Gary Warren Hart (born November 28, 1936) is a politician and lawyer from the state of Colorado. He formerly served as a Senator representing Colorado, and ran in the U.S. presidential elections in 1984 and 1988.

Hart was born in Ottawa, Kansas. He changed his last name from Hartpence to Hart in 1961. He grew up in and attended the public schools of Ottawa. Other schooling:

  • Bethany (Okla.) Nazarene College (grad 1958)
  • Yale Divinity School (grad 1961)
  • Yale University Law School (grad 1964)

He became attorney for the United States Department of Justice between 1964-1965, and was admitted to the Colorado and District of Columbia bars in 1965.

He was special assistant to the solicitor of the United States Department of the Interior 1965-1967. He then engaged in private law practice in Denver, Colorado for the next seven years. He ran for and was elected as a Democrat to the United States Senate in 1974. He was reelected in 1980 and served until the end of his term January, 1987. During his second term, he was an unsuccessful candidate for the Democratic presidential nomination in 1984 presidential election.

In early 1987, Hart was the clear frontrunner for the Democratic nomination in the 1988 presidential election. It seemed that only Democratic party efforts to recruit New York Governor Mario Cuomo would thwart his nomination. Hart had put in a strong showing in the 1984 presidential election, and had refined his campaign in the intervening years.

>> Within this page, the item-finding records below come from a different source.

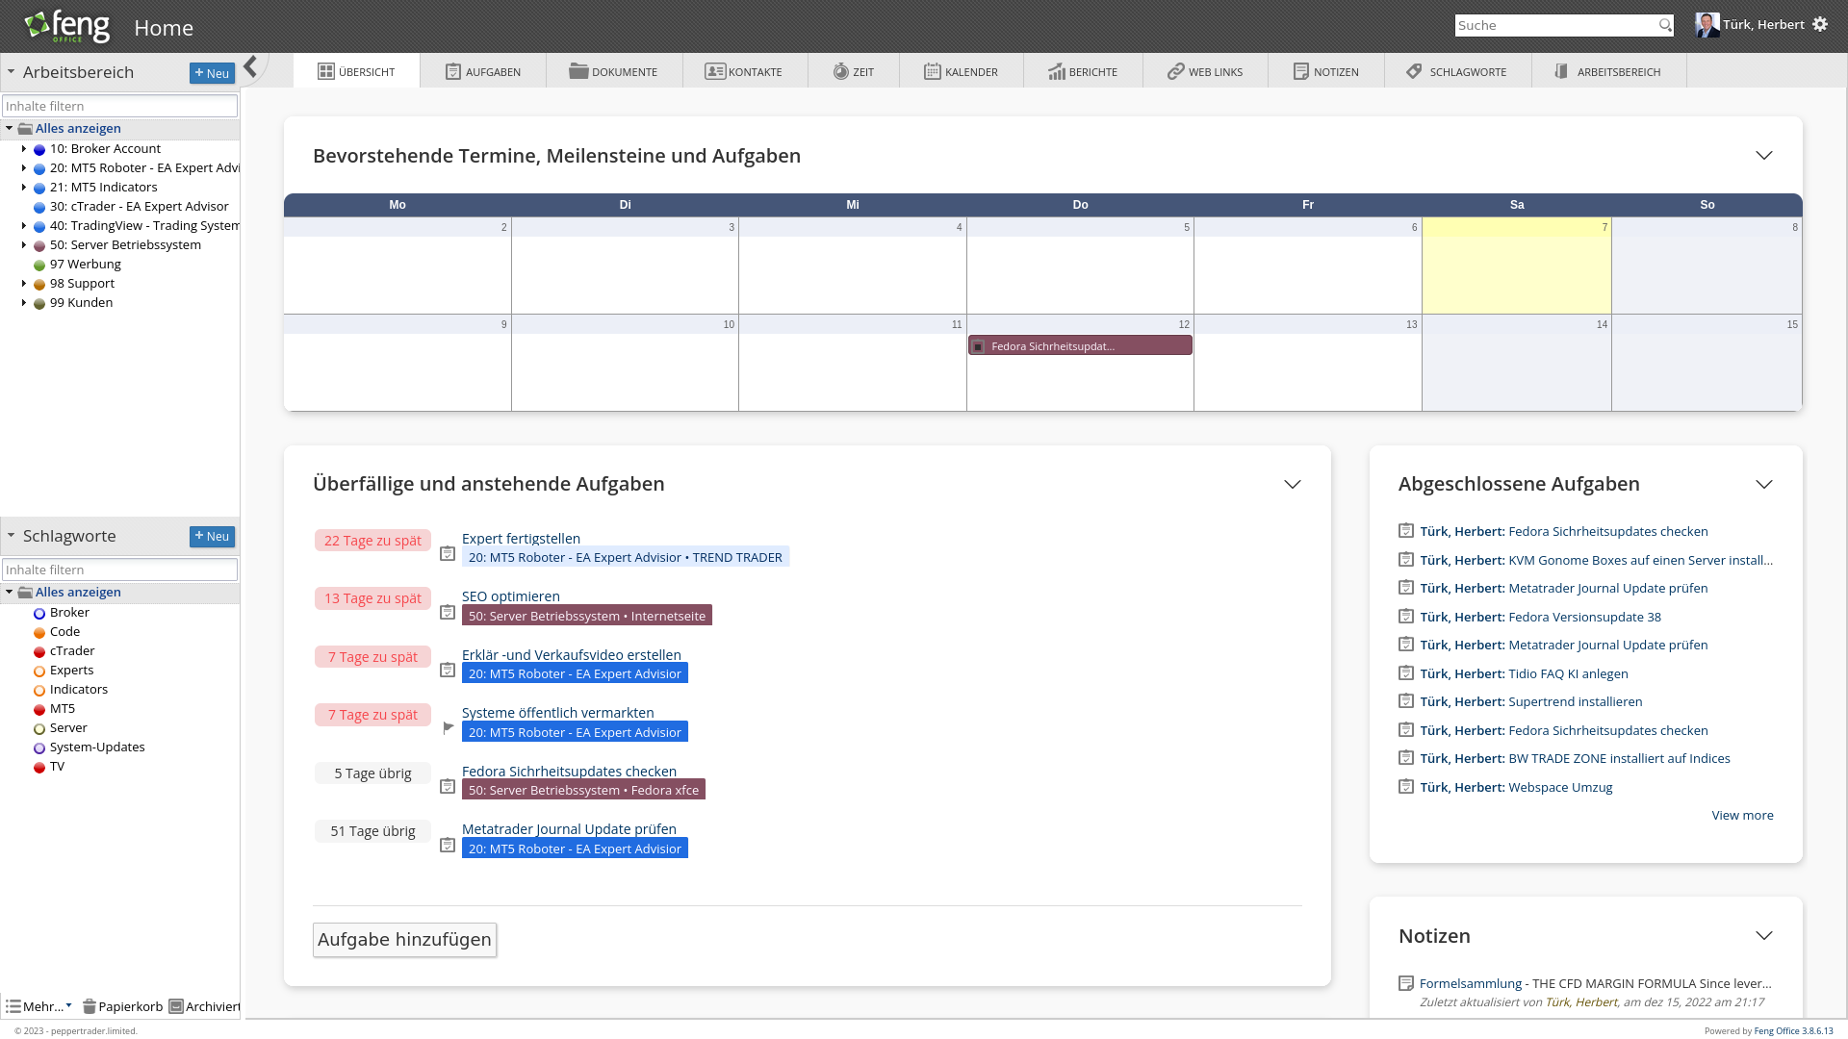Expand the 10: Broker Account tree node

click(24, 149)
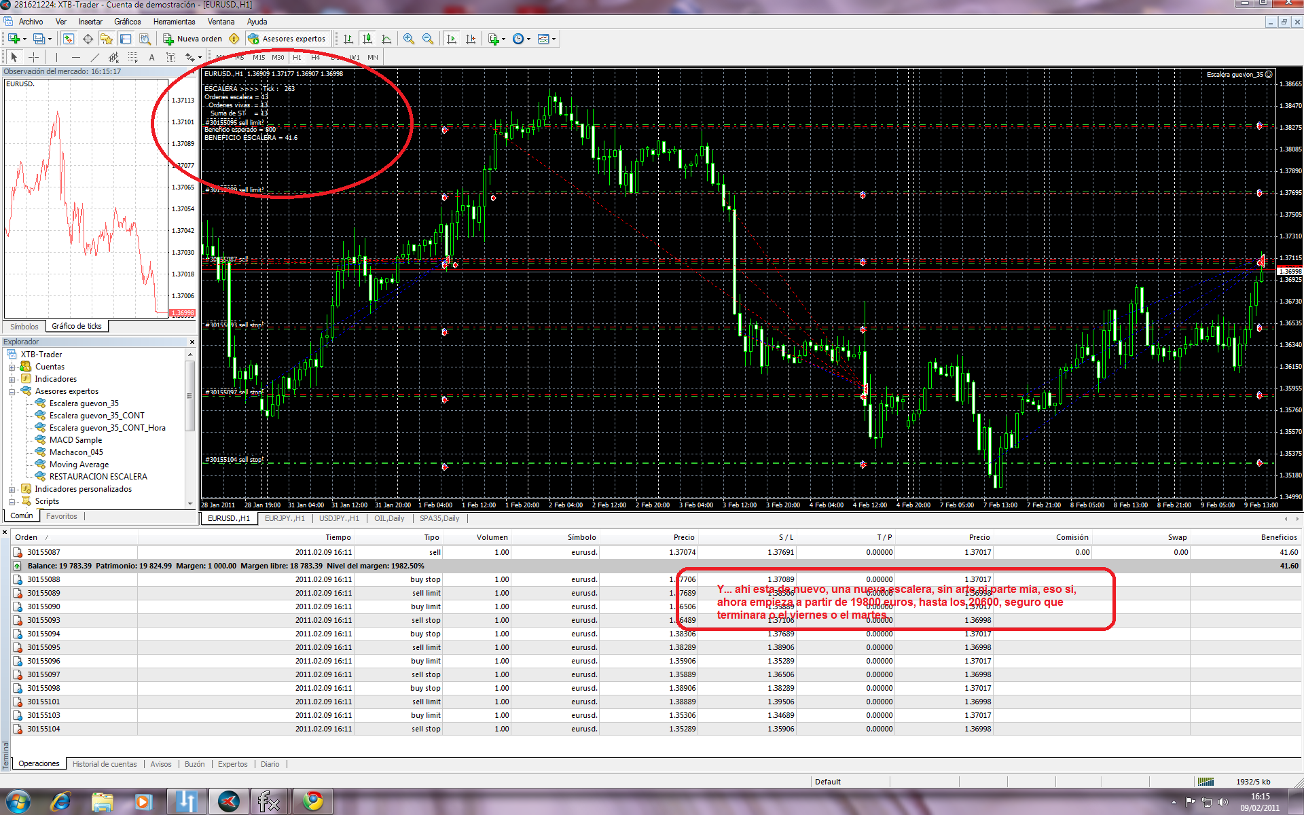Toggle the M15 timeframe button

(x=259, y=58)
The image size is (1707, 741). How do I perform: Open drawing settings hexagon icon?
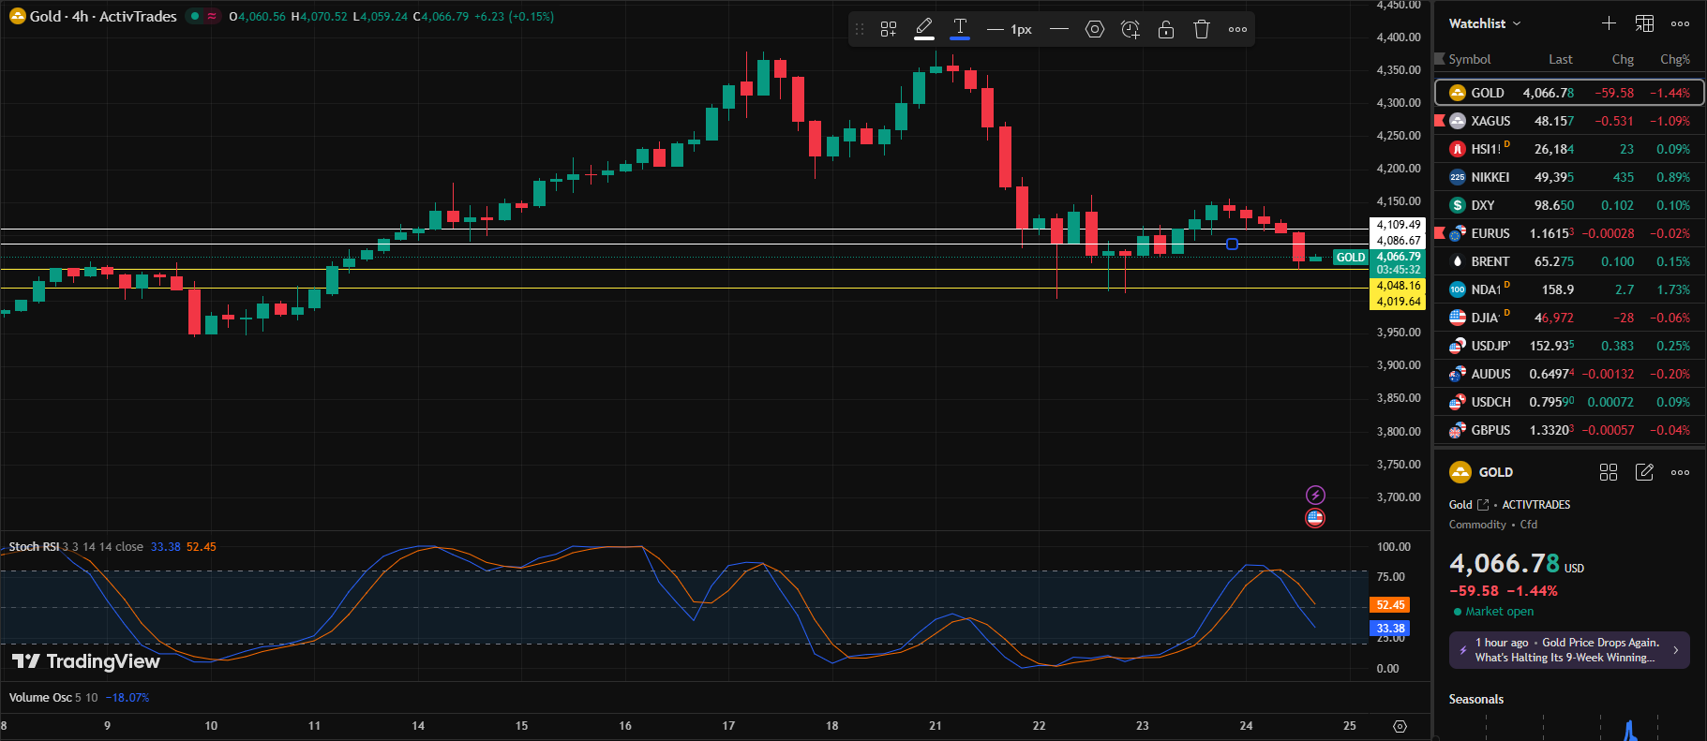[1094, 29]
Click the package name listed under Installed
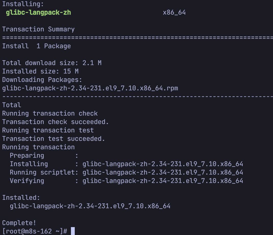273x235 pixels. point(90,206)
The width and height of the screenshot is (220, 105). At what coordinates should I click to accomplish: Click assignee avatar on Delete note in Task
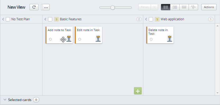[170, 39]
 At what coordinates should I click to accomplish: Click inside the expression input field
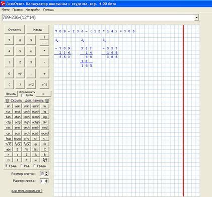(x=98, y=18)
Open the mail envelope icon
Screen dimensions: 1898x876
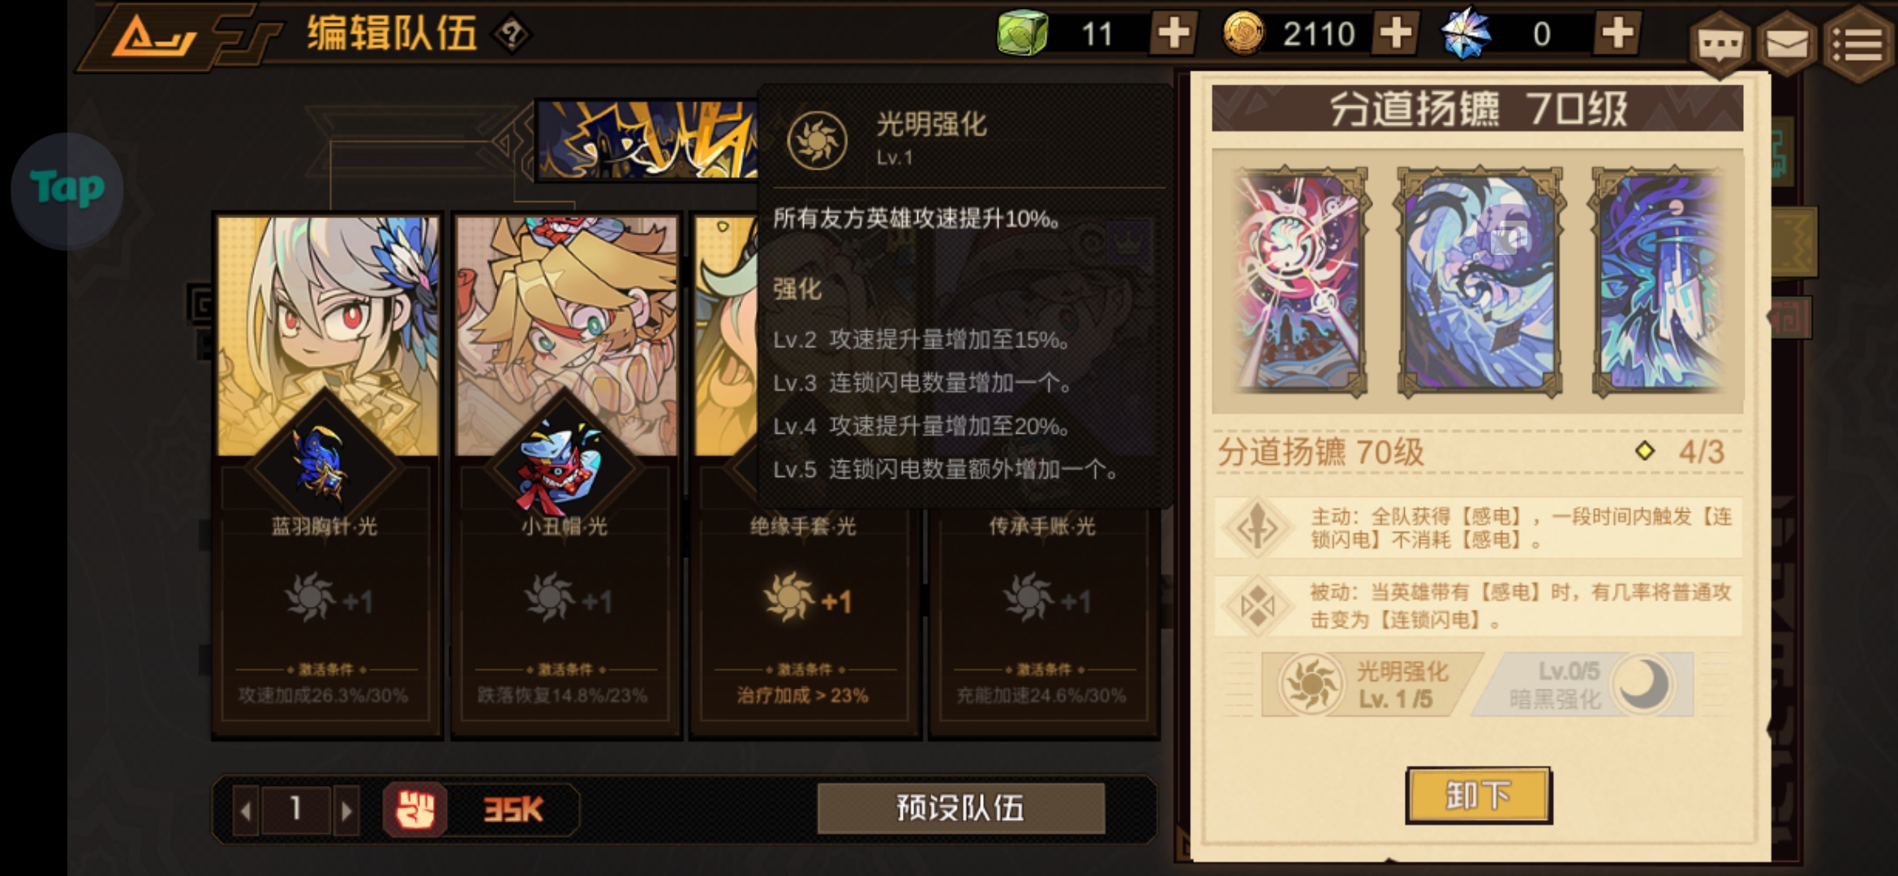(x=1788, y=45)
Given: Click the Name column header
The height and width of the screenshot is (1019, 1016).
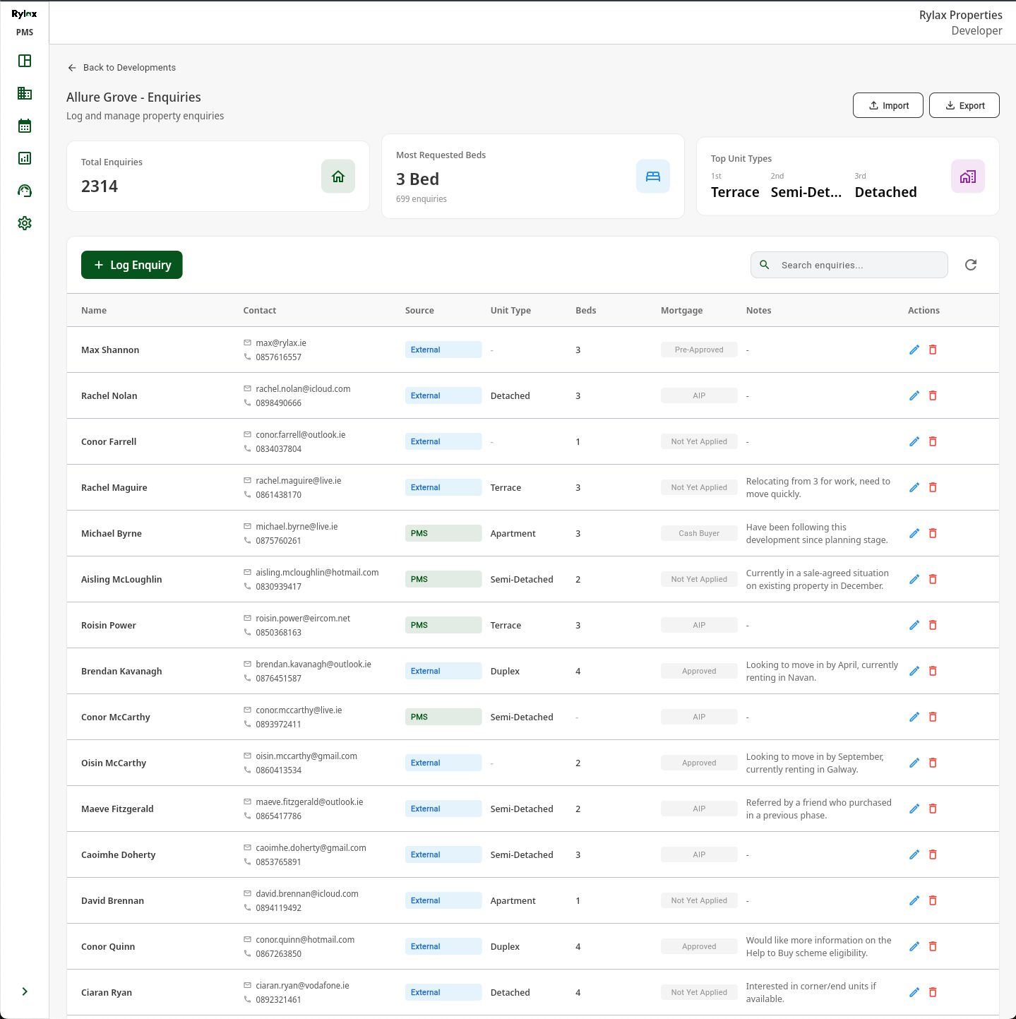Looking at the screenshot, I should point(94,311).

However, questions about extramarital affairs dogged the charismatic candidate. An exasperated Hart challenged the press to tail him. The Miami Herald did exactly that, to uncover damaging evidence of an affair with 29-year-old model Donna Rice, getting a photograph of Rice sitting on Hart's lap. On May 8, 1987, a week after the Donna Rice story broke, Hart dropped out of the race.

In December of 1987, Hart returned to the race. However the damage had been done and his campaign went nowhere.

Hart resumed the practice of law. He remained moderately active in politics, serving on the bipartison Hart-Rudman Commission, commissioned on behalf of Bill Clinton and Newt Gingrich in 1998 to study U.S. homeland security. The commission issued several findings calling for broad changes to security policy, but many were not heeded until the September 11, 2001 Terrorist Attack made the vulnerabilities in U.S. defenses obvious.

He earned a D.Phil. degree at Oxford University in 2001.

Hart was considering a run in the 2004 presidential election, but decided against seeking the nomination in May 2003.

Hart is a resident of Kittredge, Colorado.